# Data
######
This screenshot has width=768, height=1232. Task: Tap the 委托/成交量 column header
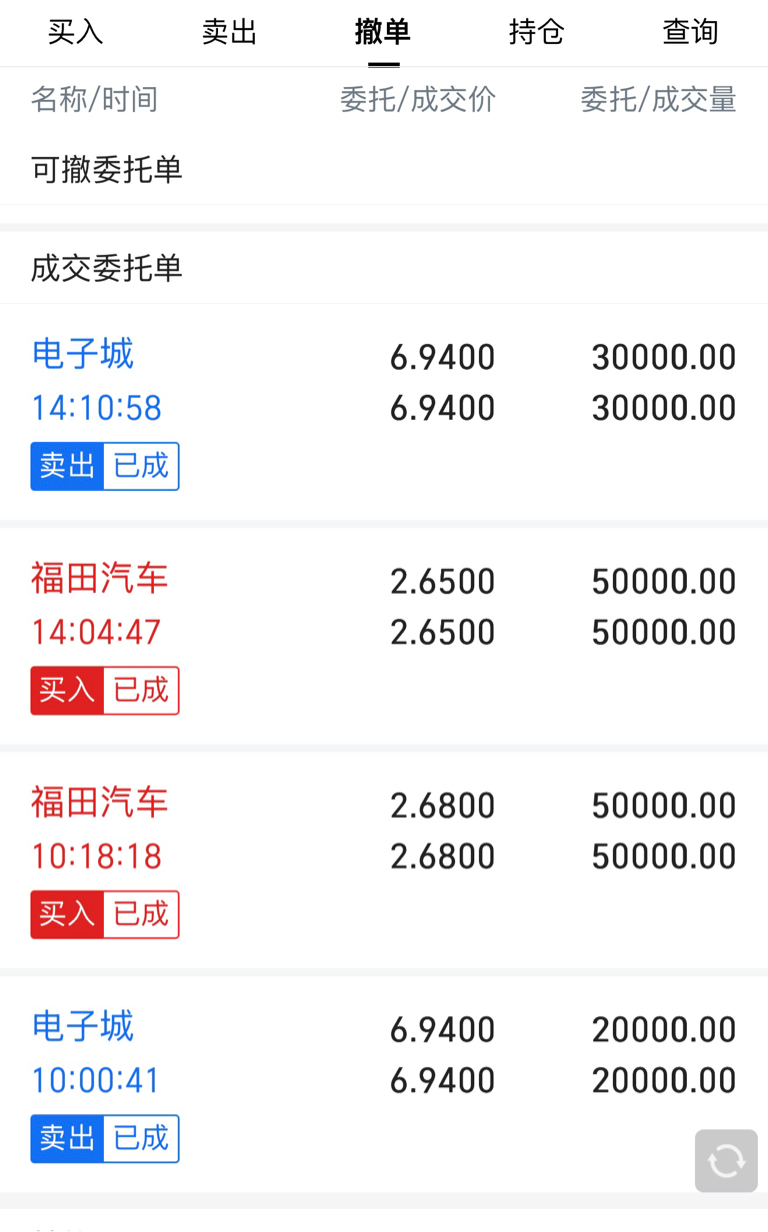659,99
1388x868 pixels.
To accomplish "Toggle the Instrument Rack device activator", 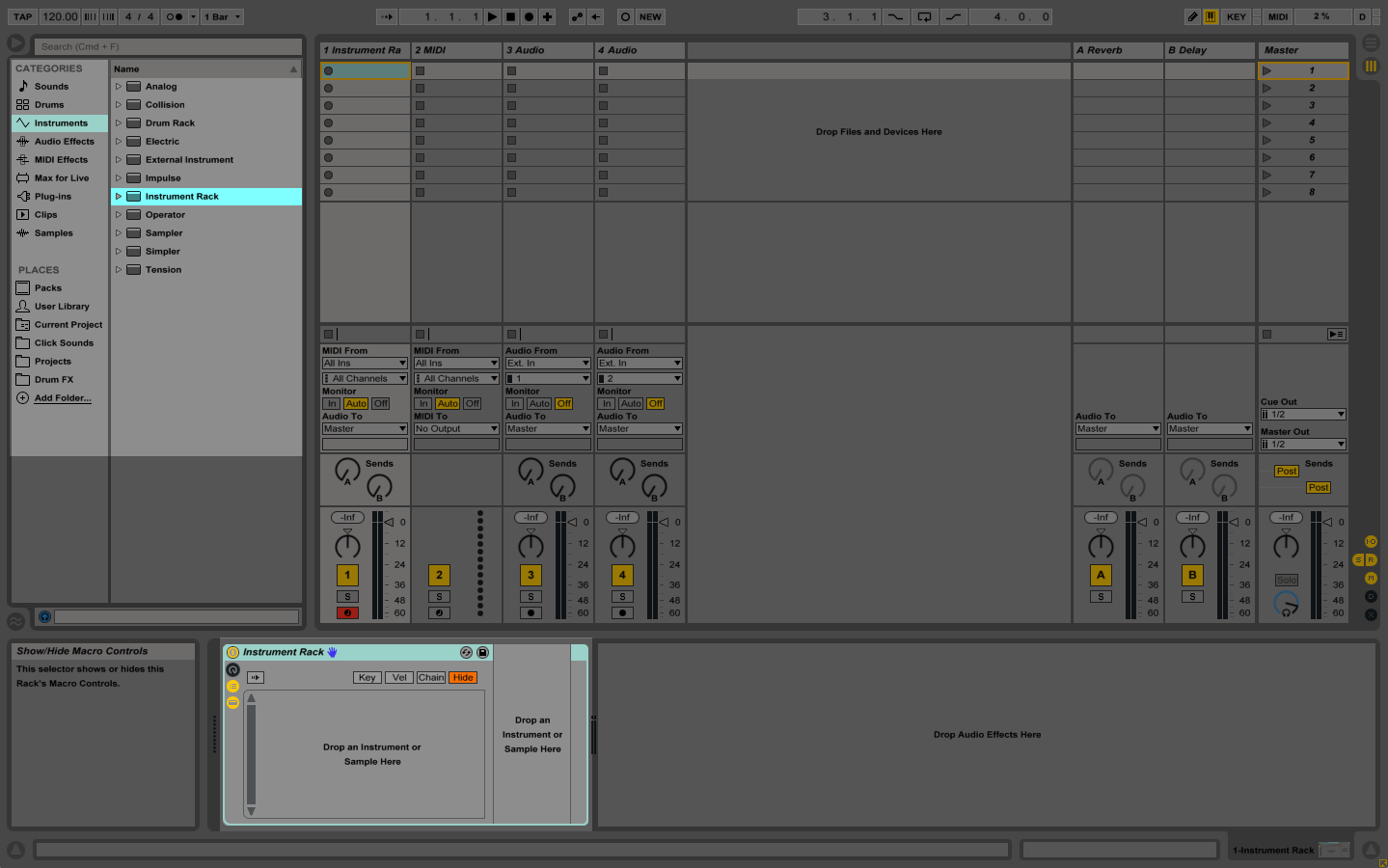I will point(232,653).
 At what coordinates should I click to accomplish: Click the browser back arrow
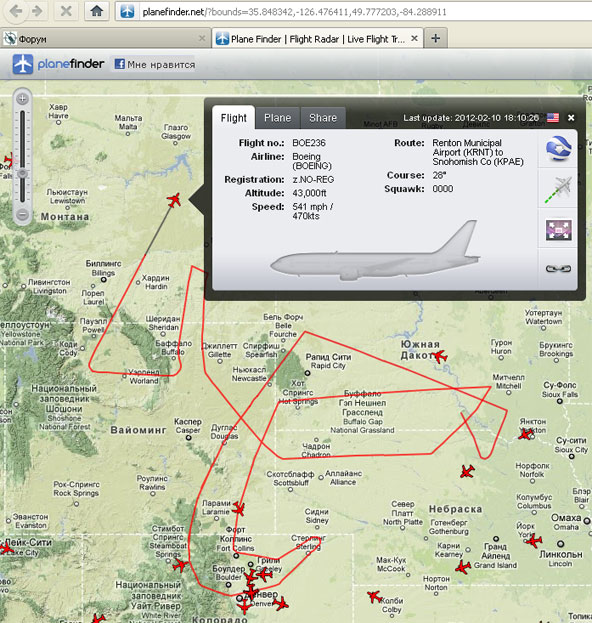tap(16, 11)
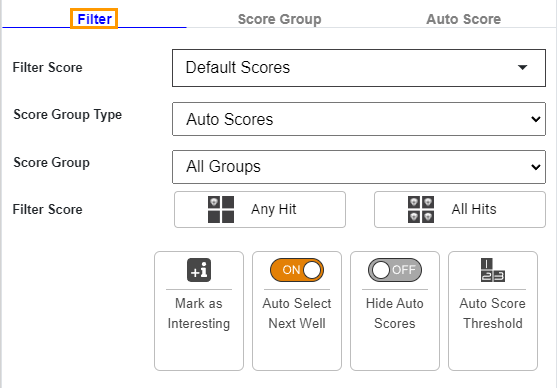Click the All Hits filter button

[460, 210]
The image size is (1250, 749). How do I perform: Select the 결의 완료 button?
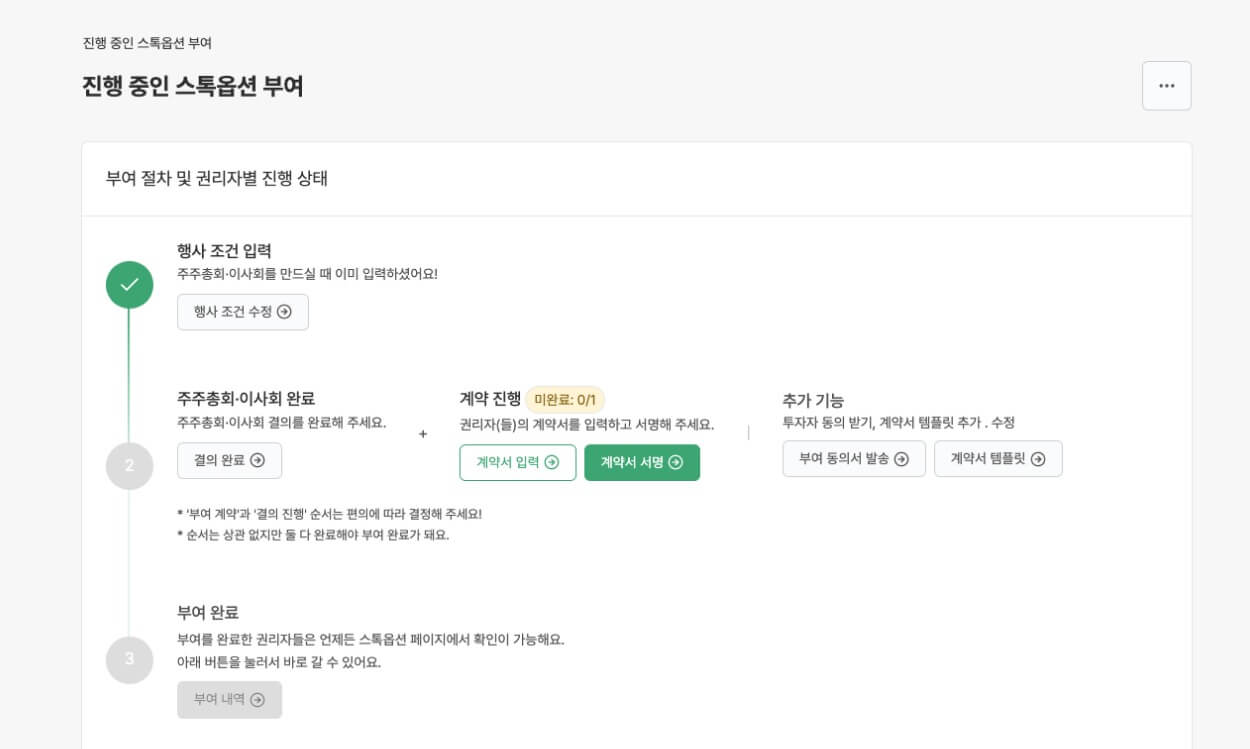[x=230, y=461]
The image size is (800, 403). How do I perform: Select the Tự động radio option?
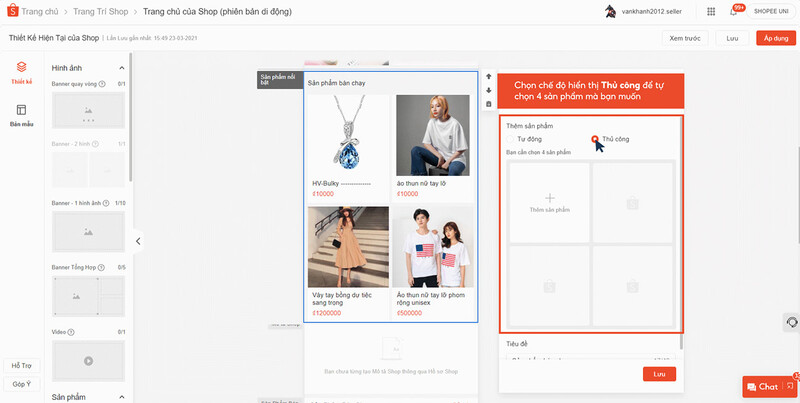click(512, 139)

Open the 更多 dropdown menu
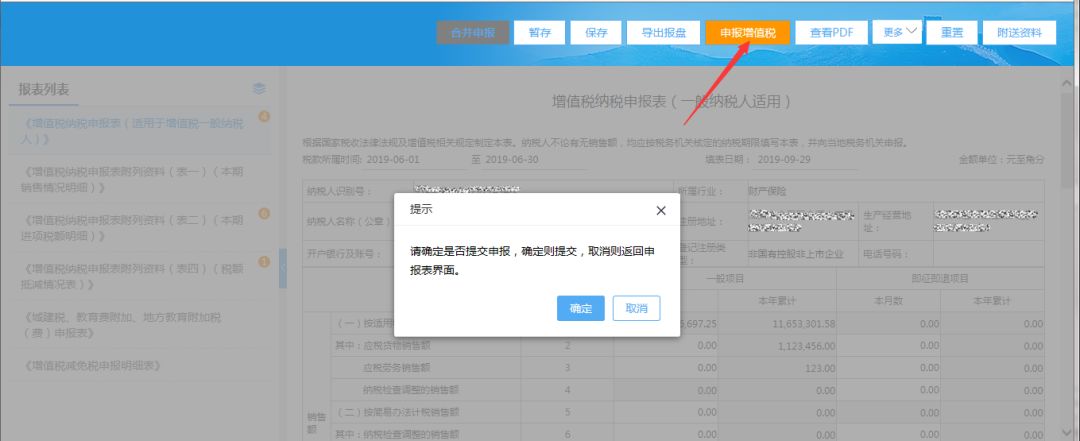coord(896,32)
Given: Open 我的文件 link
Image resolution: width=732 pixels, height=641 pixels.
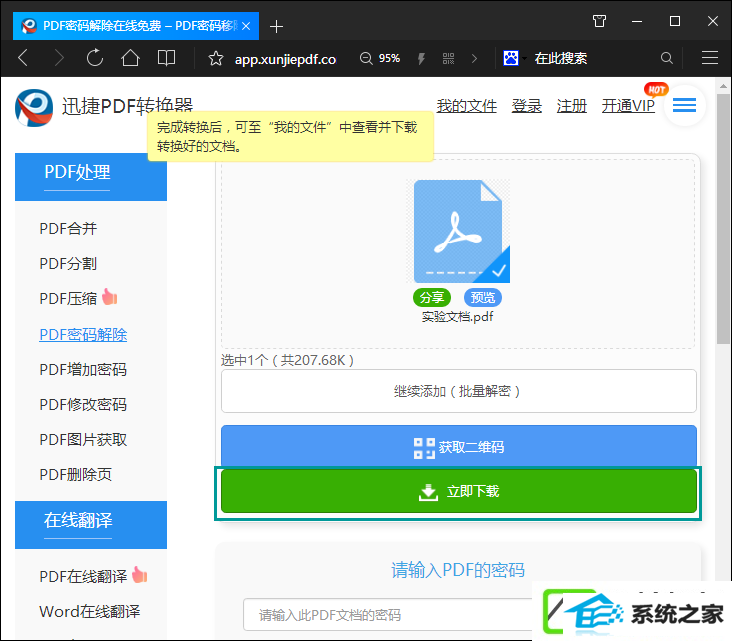Looking at the screenshot, I should tap(466, 106).
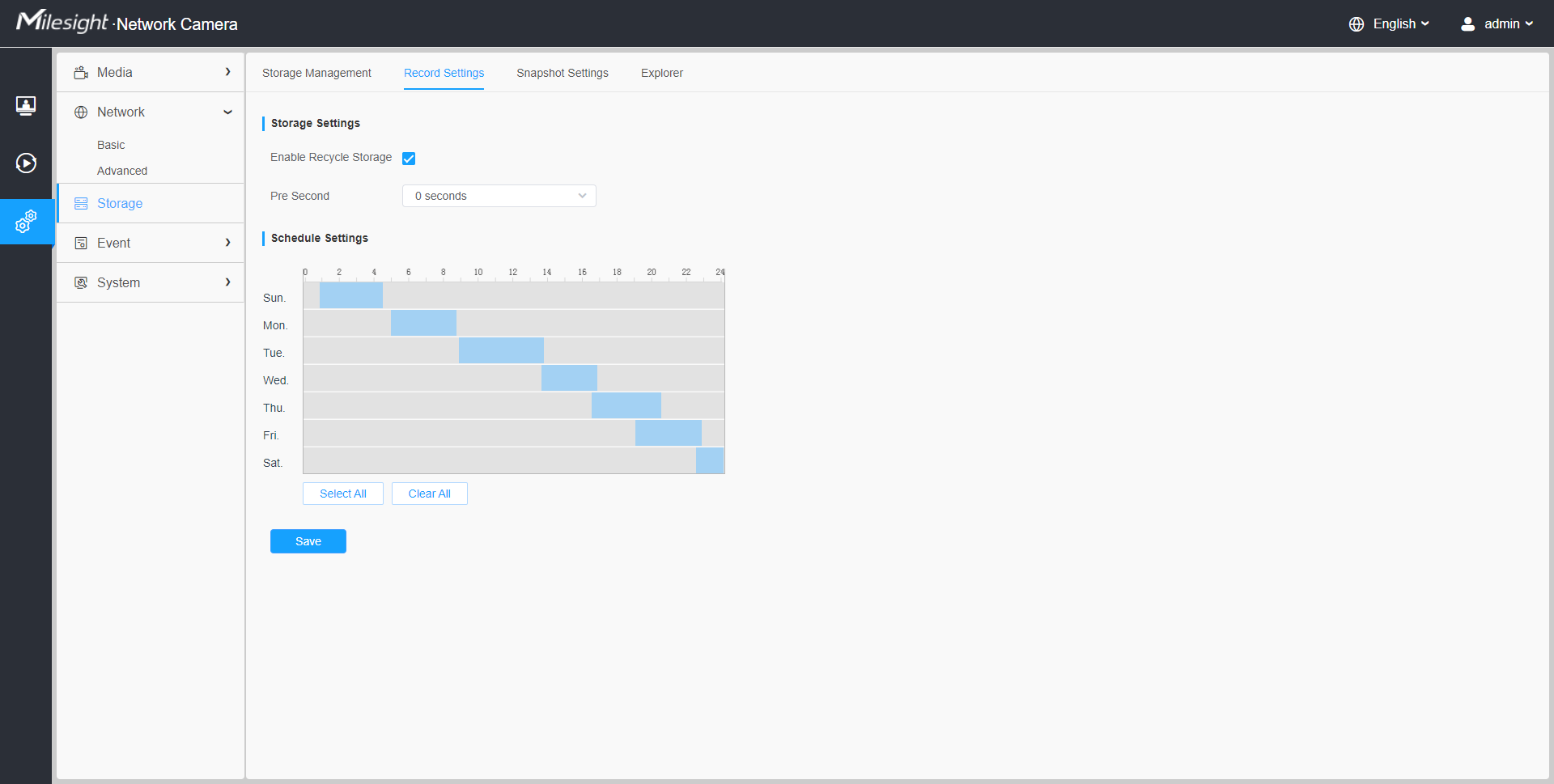
Task: Switch to the Snapshot Settings tab
Action: coord(562,73)
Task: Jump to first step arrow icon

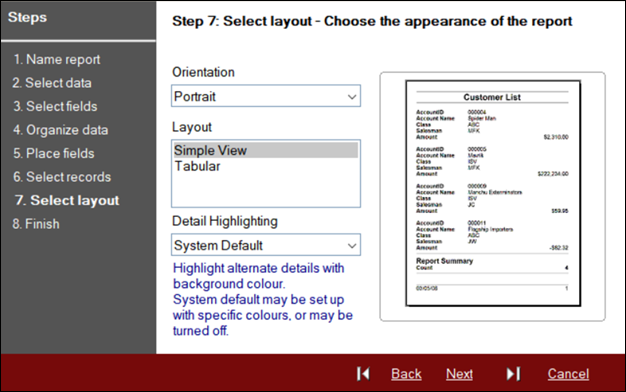Action: click(x=363, y=374)
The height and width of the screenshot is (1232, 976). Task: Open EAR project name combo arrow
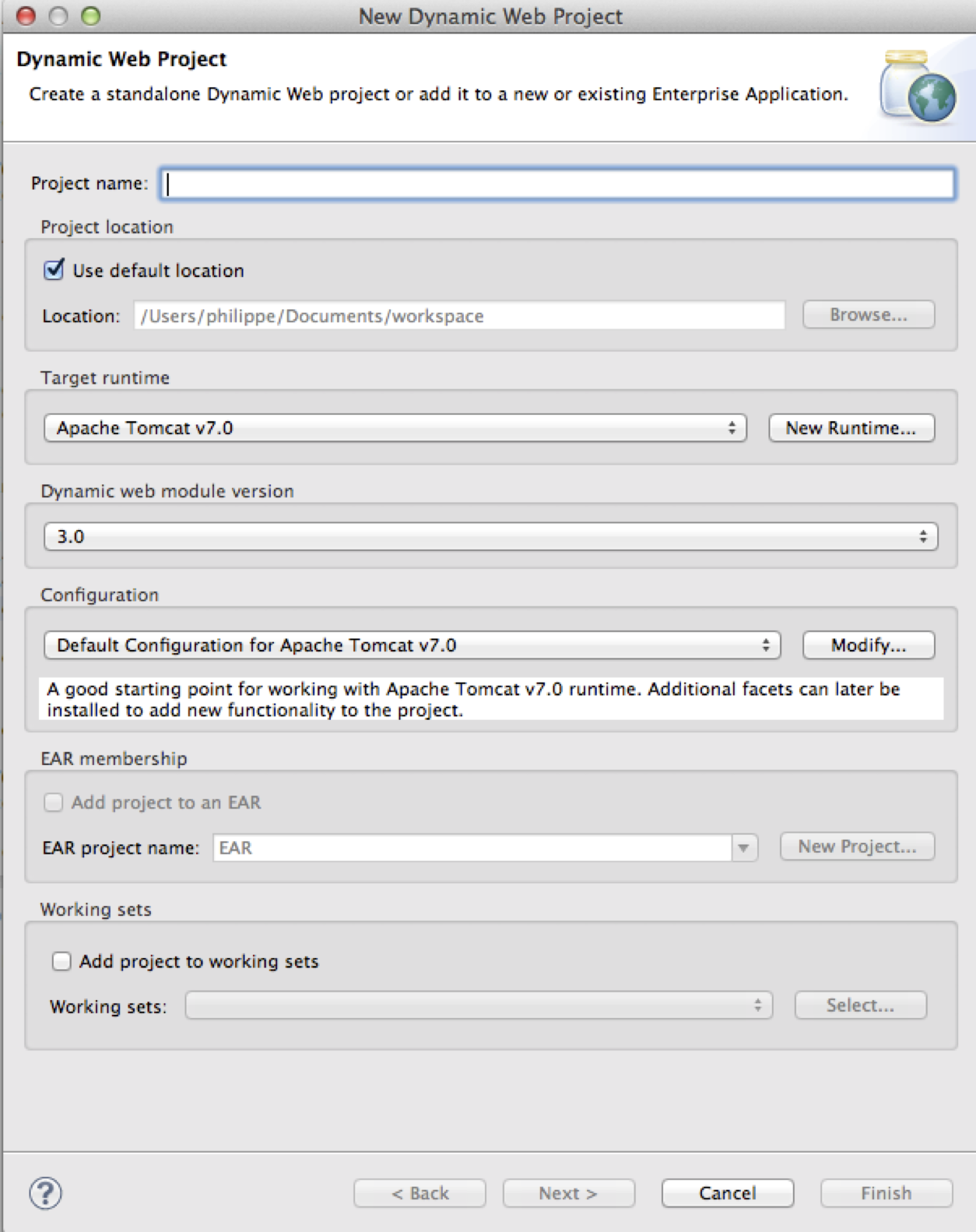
######
# Your goal
What belongs in the answer is each line above from the line with "The image size is (1250, 749)." to the line with "Given: Open 我的文件 link", inclusive, reproduced exactly and free of pictures.

# Task result
The image size is (1250, 749). How do I perform: Select the 결의 완료 button?
[x=230, y=461]
The image size is (800, 403). How do I perform: Select the Tự động radio option?
click(512, 139)

Open the 更多 dropdown menu
coord(896,32)
Given: Open 我的文件 link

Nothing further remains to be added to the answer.